Texto de partida:
● ● ● ●
Medellín, abril 9 de 2020

Mi ombligo y el balcón

Soy el ocioso que de tarde en tarde

Deja de mirarse el ombligo y se asoma.

También soy el ocioso que sospecha que esa audacia

No bastará para exonerarlo del cargo de ombliguista.

En los países donde no pasa nada

No está mal visto eso de mirarse el ombligo.

No hay que pedir disculpas.

No hay que darse golpes de pecho.

El ocioso que a veces se asoma

Y dice qué país o qué horror.

El ombliguismo es bueno para la digestión.

Pero, mon chéri, hay que asomarse.
● ● ● ●
Tareas por realizar:
[1] Enumera todos los versos del poema que empiezan con la palabra «No».
[2] Transcribe sin cambios el fragmento del poema que comienza con las palabras que contienen «No hay que pedir» y termina con «hay que asomarse.».
Basa cada respuesta solo en el poema.

Registros almacenados
● ● ● ●
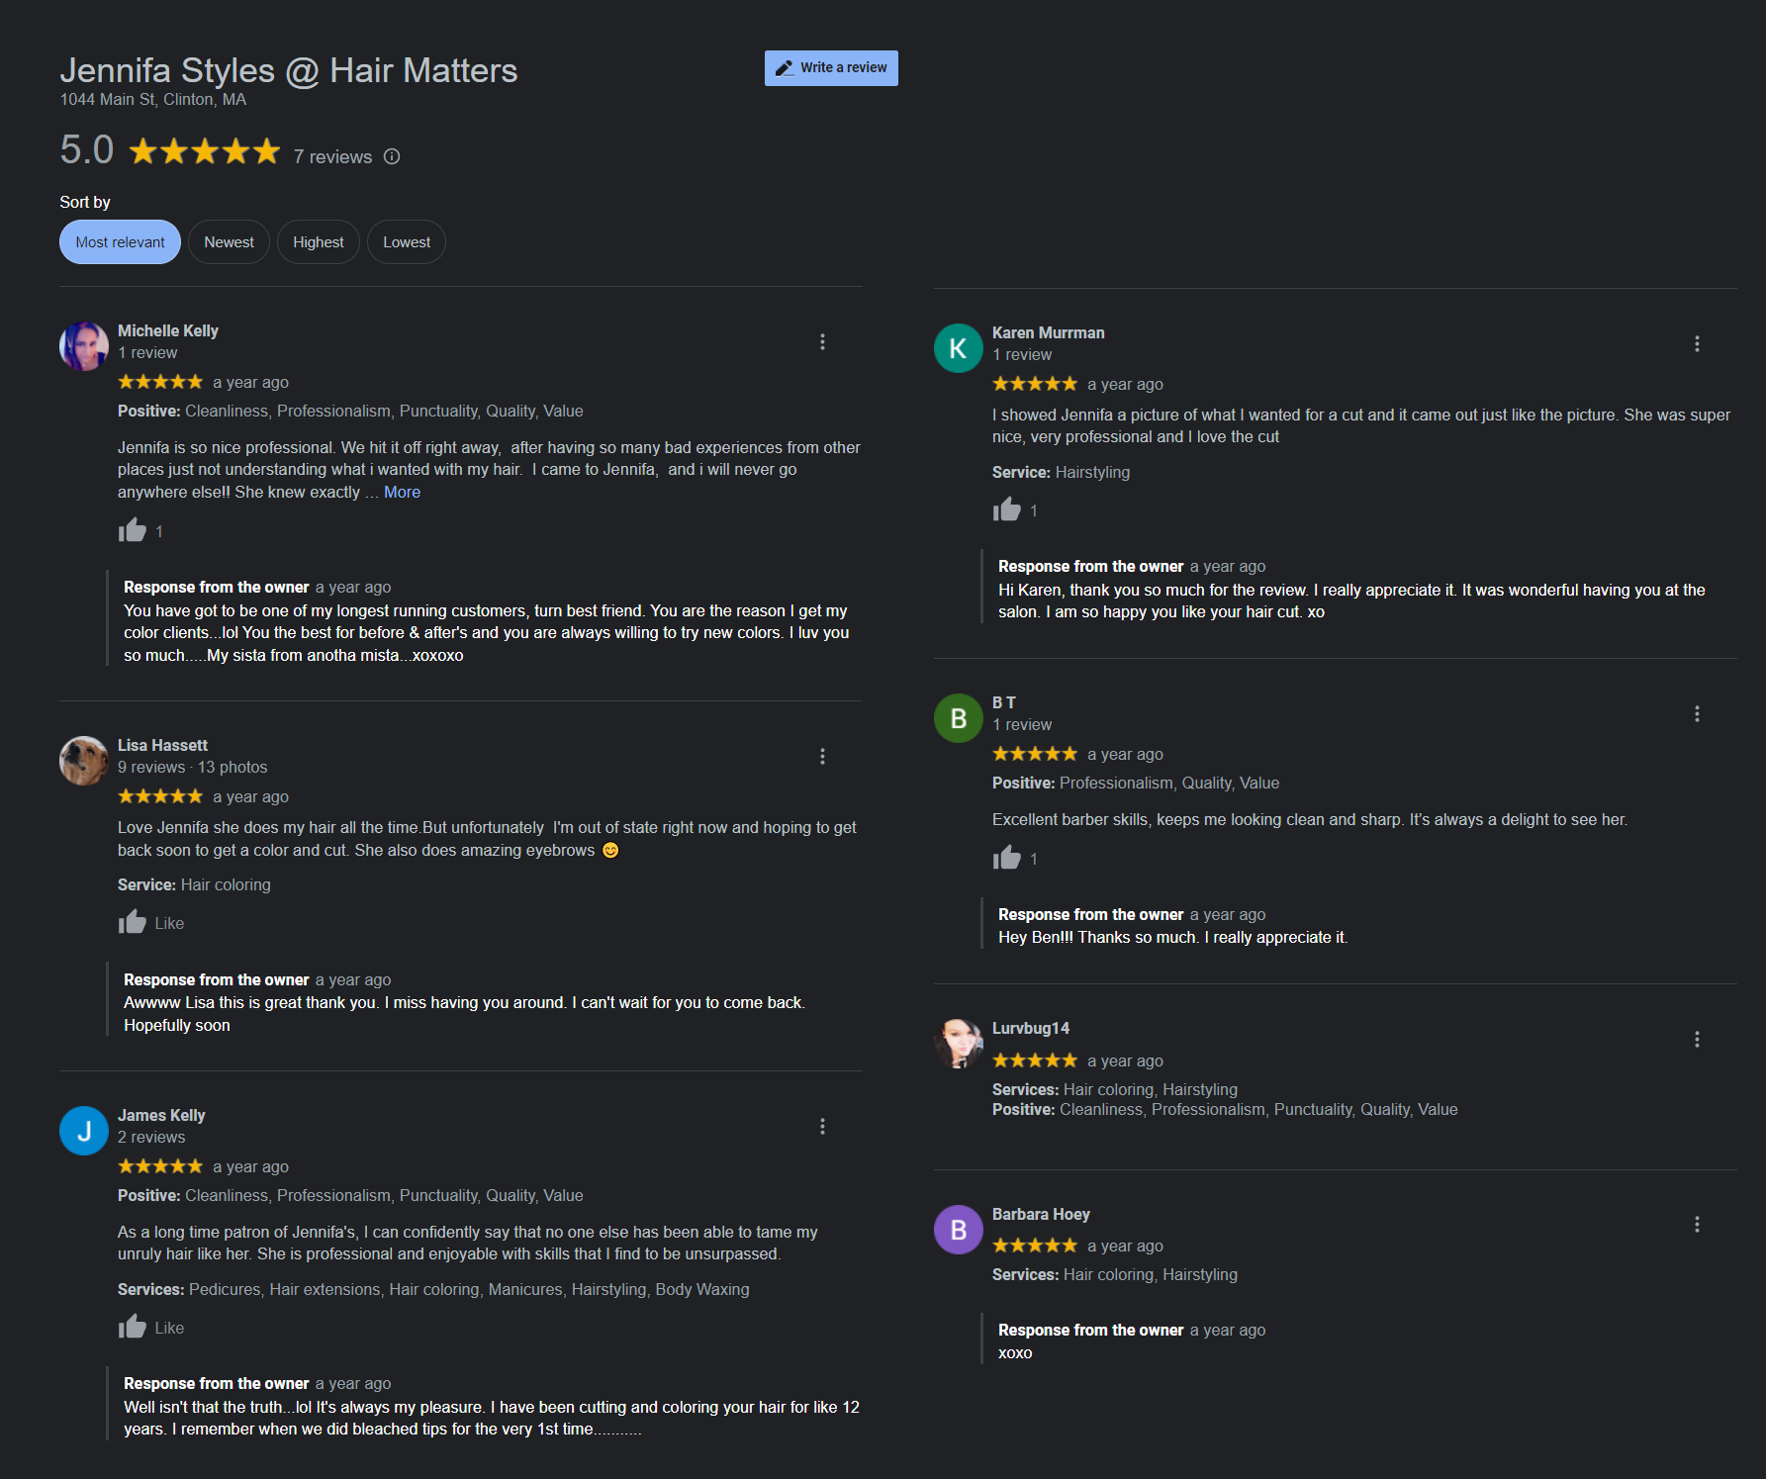The width and height of the screenshot is (1766, 1479).
Task: Open options menu for Michelle Kelly's review
Action: pos(822,342)
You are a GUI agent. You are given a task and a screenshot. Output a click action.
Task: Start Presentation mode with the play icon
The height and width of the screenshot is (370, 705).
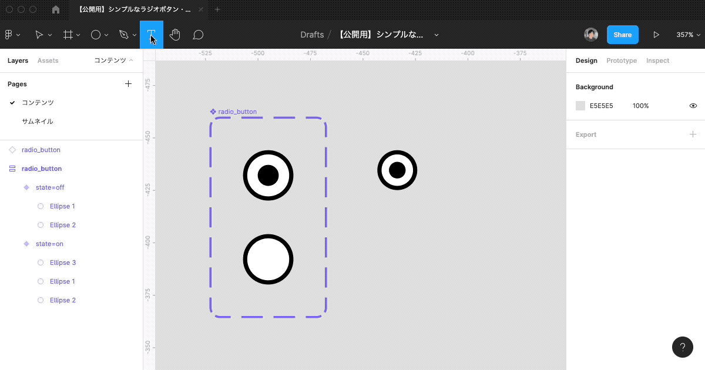657,35
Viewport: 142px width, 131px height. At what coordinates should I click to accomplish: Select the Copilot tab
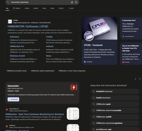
● ● ● ●
Respuestas por tarea:
[1]
- No bastará para exonerarlo del cargo de ombliguista.
- No está mal visto eso de mirarse el ombligo.
- No hay que pedir disculpas.
- No hay que darse golpes de pecho.

[2]
No hay que pedir disculpas.

No hay que darse golpes de pecho.

El ocioso que a veces se asoma

Y dice qué país o qué horror.

El ombliguismo es bueno para la digestión.

Pero, mon chéri, hay que asomarse.